De acordo com a meteorologista do IPMet Rita Cerqueira Lopes, uma frente fria passará pelo Estado de São Paulo, o que deve provocar as chuvas isoladas.
“Há grande chance de chover de quarta até sexta-feira, melhorando a umidade do ar, mesmo que nos outros dias o tempo na cidade fique nublado e chova nas cidades vizinhas”, observa. No último dia 5, a umidade relativa do ar em Bauru chegou ao recorde de 13,1%, e ontem caiu até 23%. O patamar considerado ideal é a partir de 60%.
Nesta segunda-feira, a temperatura mais alta na cidade foi registrada às 14h55, quando os termômetros indicaram 35,5 graus - a maior deste inverno, mesmo índice que havia sido registrado no último dia 9. Para hoje, a previsão é de temperatura mínima de 23 graus e máxima de 38, com céu parcialmente nublado.
Conforme já divulgado pelo JC, os 63 dias consecutivos sem chuva em Bauru ainda não compõem o maior período de estiagem já registrado pelo IPMet nos últimos anos. Em 1988 a população bauruense ficou 86 dias sem chuva.
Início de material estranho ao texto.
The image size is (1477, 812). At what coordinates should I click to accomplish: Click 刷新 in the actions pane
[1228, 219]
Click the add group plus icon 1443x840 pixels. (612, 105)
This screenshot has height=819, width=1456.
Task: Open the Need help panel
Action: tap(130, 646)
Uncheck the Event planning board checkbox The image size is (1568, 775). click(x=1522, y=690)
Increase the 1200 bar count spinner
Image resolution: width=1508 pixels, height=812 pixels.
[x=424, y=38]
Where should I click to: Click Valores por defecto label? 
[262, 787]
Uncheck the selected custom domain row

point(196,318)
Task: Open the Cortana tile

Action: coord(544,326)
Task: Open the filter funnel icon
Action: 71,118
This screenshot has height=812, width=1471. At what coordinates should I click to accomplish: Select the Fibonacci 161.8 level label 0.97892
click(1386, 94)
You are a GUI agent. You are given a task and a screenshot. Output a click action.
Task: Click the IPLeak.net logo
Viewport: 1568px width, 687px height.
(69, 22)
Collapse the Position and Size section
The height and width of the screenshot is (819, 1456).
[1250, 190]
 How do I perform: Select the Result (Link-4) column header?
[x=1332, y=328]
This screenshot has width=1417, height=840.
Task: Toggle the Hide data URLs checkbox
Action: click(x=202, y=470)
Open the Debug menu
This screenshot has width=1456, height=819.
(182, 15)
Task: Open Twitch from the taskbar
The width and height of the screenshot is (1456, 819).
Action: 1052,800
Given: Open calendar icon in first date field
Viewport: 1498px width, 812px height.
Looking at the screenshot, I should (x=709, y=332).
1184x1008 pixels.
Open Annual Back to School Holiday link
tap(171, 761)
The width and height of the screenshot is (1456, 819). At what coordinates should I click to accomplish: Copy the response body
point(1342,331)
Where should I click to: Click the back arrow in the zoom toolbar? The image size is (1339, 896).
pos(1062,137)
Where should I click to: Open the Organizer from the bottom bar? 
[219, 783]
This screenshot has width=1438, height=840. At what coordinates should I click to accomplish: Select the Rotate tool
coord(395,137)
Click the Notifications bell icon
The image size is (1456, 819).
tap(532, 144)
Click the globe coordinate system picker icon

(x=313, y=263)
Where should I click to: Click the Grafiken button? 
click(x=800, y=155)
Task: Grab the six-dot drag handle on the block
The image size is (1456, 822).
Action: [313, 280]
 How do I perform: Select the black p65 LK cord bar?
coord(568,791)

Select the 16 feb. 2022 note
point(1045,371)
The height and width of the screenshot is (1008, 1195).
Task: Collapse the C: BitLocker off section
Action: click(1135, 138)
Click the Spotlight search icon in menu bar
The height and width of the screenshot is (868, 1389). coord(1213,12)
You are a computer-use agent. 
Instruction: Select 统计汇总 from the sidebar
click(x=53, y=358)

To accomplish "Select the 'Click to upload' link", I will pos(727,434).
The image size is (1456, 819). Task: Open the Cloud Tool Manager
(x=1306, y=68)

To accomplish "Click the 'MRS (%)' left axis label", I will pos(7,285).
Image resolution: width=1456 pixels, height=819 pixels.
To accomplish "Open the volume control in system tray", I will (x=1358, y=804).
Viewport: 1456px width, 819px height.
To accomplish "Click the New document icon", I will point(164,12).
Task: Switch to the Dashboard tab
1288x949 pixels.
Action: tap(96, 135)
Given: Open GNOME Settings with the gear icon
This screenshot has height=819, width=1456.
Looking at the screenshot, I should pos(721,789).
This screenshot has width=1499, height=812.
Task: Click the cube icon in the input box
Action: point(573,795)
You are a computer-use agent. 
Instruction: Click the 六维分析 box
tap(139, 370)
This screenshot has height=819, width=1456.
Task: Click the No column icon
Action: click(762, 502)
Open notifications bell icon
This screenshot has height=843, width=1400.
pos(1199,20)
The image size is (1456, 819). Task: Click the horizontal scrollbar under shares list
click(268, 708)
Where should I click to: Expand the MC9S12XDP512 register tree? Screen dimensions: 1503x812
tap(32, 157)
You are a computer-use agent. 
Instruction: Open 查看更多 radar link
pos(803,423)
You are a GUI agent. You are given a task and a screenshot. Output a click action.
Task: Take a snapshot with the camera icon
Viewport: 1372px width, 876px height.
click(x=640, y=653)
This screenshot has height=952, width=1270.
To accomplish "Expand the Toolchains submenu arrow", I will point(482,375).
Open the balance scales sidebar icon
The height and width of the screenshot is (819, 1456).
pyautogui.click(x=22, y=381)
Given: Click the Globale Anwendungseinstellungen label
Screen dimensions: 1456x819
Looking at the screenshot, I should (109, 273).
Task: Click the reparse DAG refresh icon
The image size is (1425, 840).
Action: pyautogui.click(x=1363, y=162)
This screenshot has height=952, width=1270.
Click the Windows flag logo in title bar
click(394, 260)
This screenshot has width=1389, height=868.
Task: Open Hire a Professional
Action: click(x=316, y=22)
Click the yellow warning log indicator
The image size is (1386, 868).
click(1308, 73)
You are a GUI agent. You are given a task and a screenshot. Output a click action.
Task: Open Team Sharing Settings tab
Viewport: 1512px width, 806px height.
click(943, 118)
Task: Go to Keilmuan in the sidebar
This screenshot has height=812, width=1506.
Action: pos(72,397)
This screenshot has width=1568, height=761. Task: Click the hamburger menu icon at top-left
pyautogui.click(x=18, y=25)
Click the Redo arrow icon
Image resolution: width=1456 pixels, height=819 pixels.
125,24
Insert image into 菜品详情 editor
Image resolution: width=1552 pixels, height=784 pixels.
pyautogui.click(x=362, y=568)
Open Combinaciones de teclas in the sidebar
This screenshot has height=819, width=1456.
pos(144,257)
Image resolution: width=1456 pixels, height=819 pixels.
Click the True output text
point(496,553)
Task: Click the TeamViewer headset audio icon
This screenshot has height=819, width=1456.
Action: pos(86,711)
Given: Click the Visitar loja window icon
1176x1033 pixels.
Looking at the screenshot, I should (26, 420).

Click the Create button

Ao ser questionada sobre os locais onde as ondas de calor são mais fortes na cidade, a meteorologista Rita Lopes diz que a área central é o lugar onde se sente mais, já que há pouca área verde e um grande fluxo de carros, como no cruzamento das avenidas Rodrigues Alves e Nações Unidas.
Alguns pingos
Conforme divulgado pelo JC na semana passada com dados do IPMet, no último dia 11, entre 6h30 e 7h, chuvas passageiras chegaram a alguns pontos de municípios como Jaú, Botucatu, Ibitinga, Piratininga, Agudos, Bocaina, Lençóis Paulista, Pederneiras e São Manuel.
Em Bauru, a nebulosidade chegou por Piratininga e atingiu discretamente alguns bairros da região sudoeste da cidade. O volume foi tão pequeno que não houve acúmulo de água nas estações do IPMet para efeito de medição.
Dados históricos apontam que o inverno mais seco na cidade foi registrado em 2004, com índice de precipitação acumulada de 59,9 milímetros somando os meses de junho, julho e agosto.
Hora do refresco
Há dois anos, a funcionária do Zoológico Municipal de Bauru Ângela Maria de Carvalho Lopes, 45 anos, tornou-se tratadora oficial dos pinguins. Ela conta que, diariamente, passa em torno de duas horas com as seis aves que habitam o recinto.
O local mantém as temperaturas entre 15 e 17 graus, que nos dias de calor garantem o “refresco” necessário ao grupo. Na primeira etapa, que se inicia às 7h30, a rotina de Ângela vai desde descongelar as sardinhas que serão consumidas pelos pinguins, até limpar os vidros do recinto. “Quando saio daqui, sinto o choque de temperatura”, conta a funcionária.
Após tratá-los, ela continua seu trabalho na manutenção do zoo e, às 16h, retorna para alimentá-los e permanece no recinto por mais 30 minutos. Em dias de calor, como os atuais, seu local de trabalho torna-se um privilégio.
Ângela conta que, mesmo com o grande número de árvores no zoo, é difícil amenizar a sensação de calor. Por isso, é comum ouvir brincadeiras de outros funcionários sugerindo uma troca de funções. “É tão gostoso que dá vontade de ficar o dia todo lá dentro”, diz, sobre a ala dos pinguins.
Inverno bom para sorvete
Costumeiramente, nos meses de agosto e setembro o café e o chocolate quente entram em cena e o sorvete não é requisitado. Porém, com as altas temperaturas e o ar seco das últimas semanas, a lógica se inverte.
Proprietária de uma sorveteria na Vila Lemos há 11 anos, Tânia Martins Garcia, 50 anos, conta que o tempo atípico para o inverno está resultando em mais trabalho.
Segundo ela, os dias estão tão quentes que todos os dias a sorveteria tem grande movimento, esquentando as vendas e aumentando os lucros. “Abrimos a partir das 12h e fechamos às 23h. Há muitos anos não trabalhávamos assim no inverno”, diz.
A primavera, conhecida como a estação das flores, começará às 11h49 do dia 22 de setembro, segundo o IPMet.